Robot caretakers can help with the majority of heavy loads around the facility so that caregivers can spend more time doing what they want to do: meet the critical medical and emotional needs of their patients.
Can seniors really rely on bots to meet their needs?
Today’s seniors may need a period of adaptation to get used to interacting with more advanced technologies, but those who reach 65 and over in the coming decades will be no strangers to the automation and artificial intelligence.
Although we live in an age where smart devices have literally changed our reality, skeptics still aren’t sure whether or not robots are equipped to mimic the attention to detail that a human caregiver can. The short answer is ‘yes’, and here’s how.
These robots have been programmed to handle routine tasks caregivers are typically responsible for checking vital signs, administering medication, assisting with feeding, and alerting healthcare professionals in an emergency. They can even offer contactless Covid-19 screening to the sick. But the biggest advantage of a robot keeper is handling the most physically demanding parts of the job.
These robot guards can help patients wash and use the bathroom, easily lifting their bodies from their beds or wheelchairs. They can help patients get dressed and even prepare residents’ beds after each use. When a robot is at work, patients don’t have to feel embarrassed when they need to be cleaned after using the bathroom or when they mess up while eating. And with artificial intelligence, seniors are cared for 24 hours a day. These robots can even pick up physical clues this can indicate distress or discomfort, reducing the number of cases where professionals are unable to reach their patients at critical times.

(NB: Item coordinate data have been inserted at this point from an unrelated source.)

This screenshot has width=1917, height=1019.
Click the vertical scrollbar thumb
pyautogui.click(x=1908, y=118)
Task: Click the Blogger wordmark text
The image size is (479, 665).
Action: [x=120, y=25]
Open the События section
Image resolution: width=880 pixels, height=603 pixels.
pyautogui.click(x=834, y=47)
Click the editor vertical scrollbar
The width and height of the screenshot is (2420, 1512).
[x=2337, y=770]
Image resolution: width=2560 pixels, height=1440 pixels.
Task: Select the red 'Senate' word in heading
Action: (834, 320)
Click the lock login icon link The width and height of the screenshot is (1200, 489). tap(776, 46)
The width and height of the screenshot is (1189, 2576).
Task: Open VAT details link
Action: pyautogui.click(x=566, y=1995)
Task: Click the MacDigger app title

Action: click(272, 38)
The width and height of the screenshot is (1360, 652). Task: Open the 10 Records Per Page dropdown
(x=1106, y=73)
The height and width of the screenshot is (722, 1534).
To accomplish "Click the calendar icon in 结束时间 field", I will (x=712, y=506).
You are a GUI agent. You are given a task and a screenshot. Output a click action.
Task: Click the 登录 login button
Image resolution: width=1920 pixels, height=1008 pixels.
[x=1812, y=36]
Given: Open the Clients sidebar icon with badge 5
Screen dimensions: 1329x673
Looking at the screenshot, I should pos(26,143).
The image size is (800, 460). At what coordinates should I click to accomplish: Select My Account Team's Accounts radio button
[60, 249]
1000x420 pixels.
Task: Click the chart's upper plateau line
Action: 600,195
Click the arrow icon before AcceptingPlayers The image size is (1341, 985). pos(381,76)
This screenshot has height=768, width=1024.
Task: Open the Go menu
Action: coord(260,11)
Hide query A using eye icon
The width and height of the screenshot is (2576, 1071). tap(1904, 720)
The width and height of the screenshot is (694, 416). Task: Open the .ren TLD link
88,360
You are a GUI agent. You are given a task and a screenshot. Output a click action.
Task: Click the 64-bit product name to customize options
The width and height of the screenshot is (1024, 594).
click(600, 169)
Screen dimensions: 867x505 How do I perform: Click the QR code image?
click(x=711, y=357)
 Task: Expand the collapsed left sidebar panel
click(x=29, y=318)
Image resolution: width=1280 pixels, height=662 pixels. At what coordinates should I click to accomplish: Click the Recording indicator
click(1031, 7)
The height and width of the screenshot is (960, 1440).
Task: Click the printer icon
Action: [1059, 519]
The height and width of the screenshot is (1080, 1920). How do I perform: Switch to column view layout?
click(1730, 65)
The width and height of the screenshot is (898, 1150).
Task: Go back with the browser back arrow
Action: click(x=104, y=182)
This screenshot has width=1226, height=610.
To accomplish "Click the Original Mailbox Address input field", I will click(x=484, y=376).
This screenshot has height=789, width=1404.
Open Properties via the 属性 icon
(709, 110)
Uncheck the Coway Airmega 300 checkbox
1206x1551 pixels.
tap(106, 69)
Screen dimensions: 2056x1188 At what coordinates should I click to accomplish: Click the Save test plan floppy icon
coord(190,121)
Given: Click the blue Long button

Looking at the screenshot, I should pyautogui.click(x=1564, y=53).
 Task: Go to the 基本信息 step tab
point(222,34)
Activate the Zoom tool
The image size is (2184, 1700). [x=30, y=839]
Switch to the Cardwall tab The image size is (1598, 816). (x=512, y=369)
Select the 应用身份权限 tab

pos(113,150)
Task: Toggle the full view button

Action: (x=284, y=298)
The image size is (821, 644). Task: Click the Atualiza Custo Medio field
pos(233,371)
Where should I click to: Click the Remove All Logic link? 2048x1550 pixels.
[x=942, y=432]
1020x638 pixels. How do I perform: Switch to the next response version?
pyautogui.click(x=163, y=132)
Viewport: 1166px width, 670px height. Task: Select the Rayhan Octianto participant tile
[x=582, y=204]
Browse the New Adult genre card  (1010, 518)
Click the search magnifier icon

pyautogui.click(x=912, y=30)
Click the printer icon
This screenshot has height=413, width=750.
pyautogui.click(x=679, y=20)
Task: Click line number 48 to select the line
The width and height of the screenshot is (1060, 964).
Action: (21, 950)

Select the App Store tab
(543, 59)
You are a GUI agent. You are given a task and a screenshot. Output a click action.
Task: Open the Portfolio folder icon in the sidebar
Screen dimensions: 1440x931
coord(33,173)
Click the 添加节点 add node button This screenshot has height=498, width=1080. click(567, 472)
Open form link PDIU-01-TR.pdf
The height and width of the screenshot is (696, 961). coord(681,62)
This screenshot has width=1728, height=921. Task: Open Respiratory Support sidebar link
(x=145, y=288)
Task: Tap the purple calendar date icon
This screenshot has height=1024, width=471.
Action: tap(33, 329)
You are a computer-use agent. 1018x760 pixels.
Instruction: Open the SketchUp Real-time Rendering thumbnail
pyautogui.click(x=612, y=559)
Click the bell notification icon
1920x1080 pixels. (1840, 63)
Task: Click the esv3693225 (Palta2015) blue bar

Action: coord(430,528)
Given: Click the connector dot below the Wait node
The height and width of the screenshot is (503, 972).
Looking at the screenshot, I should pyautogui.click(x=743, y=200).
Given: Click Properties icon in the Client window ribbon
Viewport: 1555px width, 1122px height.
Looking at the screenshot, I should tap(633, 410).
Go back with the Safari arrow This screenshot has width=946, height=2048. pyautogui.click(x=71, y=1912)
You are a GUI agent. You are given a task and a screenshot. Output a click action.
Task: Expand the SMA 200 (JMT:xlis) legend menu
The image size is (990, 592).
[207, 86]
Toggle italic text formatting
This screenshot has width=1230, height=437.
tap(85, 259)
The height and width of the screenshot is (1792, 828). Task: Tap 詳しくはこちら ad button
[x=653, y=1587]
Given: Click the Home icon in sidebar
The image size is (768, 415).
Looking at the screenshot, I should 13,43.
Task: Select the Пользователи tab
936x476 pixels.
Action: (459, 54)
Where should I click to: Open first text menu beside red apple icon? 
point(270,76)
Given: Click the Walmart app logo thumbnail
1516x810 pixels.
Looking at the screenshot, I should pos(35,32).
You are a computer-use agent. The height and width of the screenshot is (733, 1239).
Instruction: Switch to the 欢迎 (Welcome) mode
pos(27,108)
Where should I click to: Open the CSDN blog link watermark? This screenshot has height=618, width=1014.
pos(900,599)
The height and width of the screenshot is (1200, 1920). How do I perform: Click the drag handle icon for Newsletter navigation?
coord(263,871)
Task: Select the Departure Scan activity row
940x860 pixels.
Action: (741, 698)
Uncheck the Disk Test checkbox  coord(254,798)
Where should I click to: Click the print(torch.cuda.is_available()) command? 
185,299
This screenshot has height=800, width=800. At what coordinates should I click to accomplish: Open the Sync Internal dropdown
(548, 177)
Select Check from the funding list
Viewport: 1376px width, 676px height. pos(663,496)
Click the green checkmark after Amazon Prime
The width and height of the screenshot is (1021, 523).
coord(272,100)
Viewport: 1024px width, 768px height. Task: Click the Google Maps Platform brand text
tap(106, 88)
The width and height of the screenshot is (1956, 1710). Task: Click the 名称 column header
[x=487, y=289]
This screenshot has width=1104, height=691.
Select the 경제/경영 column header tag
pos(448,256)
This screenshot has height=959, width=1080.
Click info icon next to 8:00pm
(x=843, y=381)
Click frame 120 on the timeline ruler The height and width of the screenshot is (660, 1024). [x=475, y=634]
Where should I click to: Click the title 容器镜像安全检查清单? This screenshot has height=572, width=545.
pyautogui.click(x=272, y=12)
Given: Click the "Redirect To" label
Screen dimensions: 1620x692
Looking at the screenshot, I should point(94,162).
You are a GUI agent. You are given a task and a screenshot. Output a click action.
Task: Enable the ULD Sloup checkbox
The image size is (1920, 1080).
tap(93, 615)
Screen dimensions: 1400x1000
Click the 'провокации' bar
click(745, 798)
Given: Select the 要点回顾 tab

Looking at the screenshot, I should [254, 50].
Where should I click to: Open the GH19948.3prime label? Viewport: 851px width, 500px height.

Over time, robot keepers will be able to handle even more complex tasks, like administering injections or preparing full-fledged meals. Healthcare executives are excited to bring artificial intelligence to their facilities to help support their patients and staff, but one thing is certain: robots can never replace human compassion. Caregivers should expect robots to be able to help them knowing that they still play the most important role of all: providing the personal, human touch that cannot be replicated by technology.